Pick 4. Never say "I don't have questions."
"What does your evaluation pipeline look like? How do you measure quality and safety in production?"
"Which cloud platforms are you primarily building on? Bedrock, Azure OpenAI, Vertex?"
"How do you handle model inference in air-gapped or restricted environments?"
"What does success look like in the first 90 days?"
"How much is individual engineering versus collaborative design with the client?"
"What's the team structure?"
"How do you balance 'ship in weeks' with ATO and security reviews?"
"Standalone GenAI apps, or AI integrated into existing federal systems?"
When they ask "any final thoughts?"
"I guess if I had to boil it down — I build things that have to work. My compliance background taught me that. My RAG platform proves I can do it with GenAI. And I've been living inside the tools I use every day long enough to know where the sharp edges are."

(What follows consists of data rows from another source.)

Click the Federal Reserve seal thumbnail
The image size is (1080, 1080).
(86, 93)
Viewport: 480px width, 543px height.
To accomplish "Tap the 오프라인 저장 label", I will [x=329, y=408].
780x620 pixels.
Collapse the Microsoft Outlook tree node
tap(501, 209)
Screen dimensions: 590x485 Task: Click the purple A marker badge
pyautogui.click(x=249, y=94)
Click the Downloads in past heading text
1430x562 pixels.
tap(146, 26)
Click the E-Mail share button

"I know I don't have deep federal experience yet. But I understand the constraints — air-gapped inference, audit trails, data classification. And I learn infrastructure fast."
"I'd love to hear more about what the team is actually building."
• 60-second intro (5x aloud)
• ToolChainDev architecture (draw from memory)
• SLI/SLO table
• 4 hallucination techniques
• NDCG = "rewards relevant results ranked higher"
• Bedrock vs Azure vs Vertex (one line each)
• "Regulated multi-jurisdiction compliance platform"
• 4 questions to ask them
• Bookmark toolchain.vercel.app
• Walk through all 13 sections once
• Water, phone silenced, notepad
• Quiet room, neutral background
• 15 min early
You've built this. You can defend it.